The website’s address is http://www.instituteofpaperhats.org. Although the organization is new and the website is still barebones and unattractive, it is slowly building interest from families of people with autism and artists alike who are interested in participating.
This new non-profit exists in order to pair up a professional artist with an individual with cognitive disabilities, autism in particular to work on an explorative art project in order to facilitate one-on-one communication and to allow the person with c.d. to experience selection of materials, the creative process (and self-expression), and to allow respite for caregivers. Funded exclusively by the institute of paper hats, the collaborative art project may take place at the residence of the person with c.d. In addition, the length of time the collaboration is to take place is agreed upon in contract form. Upon completion of project, the person with cd may choose to continue with the same or another artist upon availability.
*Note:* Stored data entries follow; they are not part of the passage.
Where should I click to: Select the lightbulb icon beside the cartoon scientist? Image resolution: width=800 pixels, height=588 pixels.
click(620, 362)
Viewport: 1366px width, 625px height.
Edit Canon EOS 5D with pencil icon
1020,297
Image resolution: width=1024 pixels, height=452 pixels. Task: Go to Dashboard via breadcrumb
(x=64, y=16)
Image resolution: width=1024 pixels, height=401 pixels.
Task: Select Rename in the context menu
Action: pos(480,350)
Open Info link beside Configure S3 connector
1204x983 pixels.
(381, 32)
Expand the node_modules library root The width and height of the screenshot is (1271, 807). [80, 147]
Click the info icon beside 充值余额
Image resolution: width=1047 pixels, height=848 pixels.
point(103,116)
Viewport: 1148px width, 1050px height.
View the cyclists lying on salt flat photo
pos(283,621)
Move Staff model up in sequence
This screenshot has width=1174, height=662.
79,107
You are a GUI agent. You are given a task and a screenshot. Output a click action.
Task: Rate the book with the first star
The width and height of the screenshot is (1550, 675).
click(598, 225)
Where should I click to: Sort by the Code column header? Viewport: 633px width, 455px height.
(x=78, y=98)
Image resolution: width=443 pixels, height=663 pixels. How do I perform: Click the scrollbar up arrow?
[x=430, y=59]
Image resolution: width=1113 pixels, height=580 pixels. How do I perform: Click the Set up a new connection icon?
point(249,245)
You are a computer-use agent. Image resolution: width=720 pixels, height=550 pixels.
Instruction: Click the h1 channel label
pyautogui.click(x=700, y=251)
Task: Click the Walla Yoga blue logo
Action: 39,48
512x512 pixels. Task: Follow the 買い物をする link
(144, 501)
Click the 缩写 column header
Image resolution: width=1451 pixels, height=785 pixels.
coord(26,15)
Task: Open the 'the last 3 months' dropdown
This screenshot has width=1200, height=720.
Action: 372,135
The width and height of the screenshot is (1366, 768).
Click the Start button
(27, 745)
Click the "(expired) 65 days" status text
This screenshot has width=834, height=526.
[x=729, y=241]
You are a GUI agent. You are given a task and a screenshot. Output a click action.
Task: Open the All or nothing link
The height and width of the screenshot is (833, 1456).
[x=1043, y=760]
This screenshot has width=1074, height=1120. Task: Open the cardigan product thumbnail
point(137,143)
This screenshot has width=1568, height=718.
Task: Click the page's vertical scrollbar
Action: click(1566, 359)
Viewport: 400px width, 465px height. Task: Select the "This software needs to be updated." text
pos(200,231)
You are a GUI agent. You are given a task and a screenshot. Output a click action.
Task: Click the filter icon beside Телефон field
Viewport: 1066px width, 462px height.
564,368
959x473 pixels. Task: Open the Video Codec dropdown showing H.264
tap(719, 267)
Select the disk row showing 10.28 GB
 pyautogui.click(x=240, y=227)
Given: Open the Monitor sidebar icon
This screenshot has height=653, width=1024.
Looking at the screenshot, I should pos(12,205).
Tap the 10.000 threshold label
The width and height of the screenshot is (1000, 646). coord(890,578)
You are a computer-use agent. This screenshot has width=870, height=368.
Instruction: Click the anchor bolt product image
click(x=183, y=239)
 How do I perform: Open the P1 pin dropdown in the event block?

Each year the projects will be displayed and sold with proceeds being split evenly between person with cd, artist, and institute of paper hats.
Please feel free to check it out. Any feedback would be appreciated. If you approve, forward the link to people that might be interested.
Good luck with the continuation of your informative, inspiring and enlightening blog.
Monica
I want to say “thanks” for the great post. I found your blog right after posting my own article about this very issue on my own blog. I wrote to encourage someone to put together a community that offered cheap housing and cheap studio/offices/work space to creative folks. Personally I’d love to live in a community where I could grow lots of veggies but someone else picks the produce and cooks the meals. I like mowing lawns, but hate cleaning my house, etc. Isolation is a problem for lots of people – one certainly doesn’t need any sort of disability to feel a need for community, and those of us on the shy side have the hardest time finding it.